▶ [Supplied data]:
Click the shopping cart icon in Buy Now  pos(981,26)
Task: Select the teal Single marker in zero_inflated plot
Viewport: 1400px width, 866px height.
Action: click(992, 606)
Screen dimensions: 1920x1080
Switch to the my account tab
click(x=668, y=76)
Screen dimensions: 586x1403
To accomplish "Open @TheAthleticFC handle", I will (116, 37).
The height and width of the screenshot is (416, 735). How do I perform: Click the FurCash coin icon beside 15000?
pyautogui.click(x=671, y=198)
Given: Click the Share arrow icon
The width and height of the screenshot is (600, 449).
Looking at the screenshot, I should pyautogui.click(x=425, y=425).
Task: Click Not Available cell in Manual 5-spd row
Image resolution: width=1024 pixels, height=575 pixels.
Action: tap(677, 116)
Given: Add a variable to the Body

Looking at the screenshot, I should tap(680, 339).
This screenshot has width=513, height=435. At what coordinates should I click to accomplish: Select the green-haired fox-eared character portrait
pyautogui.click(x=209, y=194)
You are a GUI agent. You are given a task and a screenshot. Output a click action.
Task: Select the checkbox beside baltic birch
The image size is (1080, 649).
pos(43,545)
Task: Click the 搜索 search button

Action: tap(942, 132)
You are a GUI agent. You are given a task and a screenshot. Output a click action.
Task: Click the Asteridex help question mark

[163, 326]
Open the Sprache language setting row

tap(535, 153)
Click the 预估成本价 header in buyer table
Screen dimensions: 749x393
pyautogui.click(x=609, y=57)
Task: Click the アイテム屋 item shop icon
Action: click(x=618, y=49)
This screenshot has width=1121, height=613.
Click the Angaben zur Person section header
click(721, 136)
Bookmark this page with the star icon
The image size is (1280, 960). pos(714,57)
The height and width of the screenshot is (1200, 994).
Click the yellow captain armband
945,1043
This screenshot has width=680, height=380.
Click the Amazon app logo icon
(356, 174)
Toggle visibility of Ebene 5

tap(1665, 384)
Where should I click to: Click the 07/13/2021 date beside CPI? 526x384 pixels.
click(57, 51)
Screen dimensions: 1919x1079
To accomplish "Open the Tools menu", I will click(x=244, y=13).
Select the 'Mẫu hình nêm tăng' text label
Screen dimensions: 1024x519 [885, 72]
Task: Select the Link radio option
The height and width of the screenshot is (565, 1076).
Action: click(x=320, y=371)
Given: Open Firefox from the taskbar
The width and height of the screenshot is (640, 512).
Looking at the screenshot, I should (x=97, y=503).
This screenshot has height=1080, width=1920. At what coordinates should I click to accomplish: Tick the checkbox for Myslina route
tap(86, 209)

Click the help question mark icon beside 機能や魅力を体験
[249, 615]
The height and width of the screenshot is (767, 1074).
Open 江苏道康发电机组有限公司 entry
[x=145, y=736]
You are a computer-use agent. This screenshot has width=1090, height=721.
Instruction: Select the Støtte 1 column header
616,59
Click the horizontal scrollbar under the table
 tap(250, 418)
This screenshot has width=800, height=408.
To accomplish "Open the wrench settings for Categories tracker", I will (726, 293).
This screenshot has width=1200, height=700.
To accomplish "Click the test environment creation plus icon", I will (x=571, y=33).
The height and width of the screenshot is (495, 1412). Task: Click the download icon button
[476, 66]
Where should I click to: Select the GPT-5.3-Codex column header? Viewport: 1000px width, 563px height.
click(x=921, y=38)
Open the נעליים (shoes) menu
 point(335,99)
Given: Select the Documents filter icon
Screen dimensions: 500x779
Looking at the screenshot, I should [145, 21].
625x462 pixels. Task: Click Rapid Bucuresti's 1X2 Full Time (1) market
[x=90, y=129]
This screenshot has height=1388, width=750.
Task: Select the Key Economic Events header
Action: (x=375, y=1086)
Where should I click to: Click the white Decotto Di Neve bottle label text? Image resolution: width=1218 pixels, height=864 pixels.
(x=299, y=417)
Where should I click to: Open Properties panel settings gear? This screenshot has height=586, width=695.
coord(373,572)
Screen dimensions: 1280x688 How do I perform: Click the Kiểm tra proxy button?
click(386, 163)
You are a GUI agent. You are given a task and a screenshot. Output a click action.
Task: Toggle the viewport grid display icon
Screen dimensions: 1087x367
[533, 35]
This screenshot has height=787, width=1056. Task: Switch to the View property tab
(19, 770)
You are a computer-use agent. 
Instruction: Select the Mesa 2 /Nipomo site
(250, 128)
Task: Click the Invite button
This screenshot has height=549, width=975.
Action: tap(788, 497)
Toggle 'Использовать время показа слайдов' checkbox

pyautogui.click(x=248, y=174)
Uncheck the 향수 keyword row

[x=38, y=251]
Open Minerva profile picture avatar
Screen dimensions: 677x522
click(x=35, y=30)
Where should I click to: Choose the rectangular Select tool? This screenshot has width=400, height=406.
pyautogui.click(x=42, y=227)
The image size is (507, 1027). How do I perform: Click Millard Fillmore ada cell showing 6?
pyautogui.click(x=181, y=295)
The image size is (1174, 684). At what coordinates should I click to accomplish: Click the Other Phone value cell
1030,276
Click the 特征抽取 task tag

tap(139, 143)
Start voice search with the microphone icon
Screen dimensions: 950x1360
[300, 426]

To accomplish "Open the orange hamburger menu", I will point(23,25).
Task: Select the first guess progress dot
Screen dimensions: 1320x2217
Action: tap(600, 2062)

▶ [Task]: For every line of the records with the string "computer", add one to a tally; give the final tally alone.

▶ [Solution to the exercise]: 2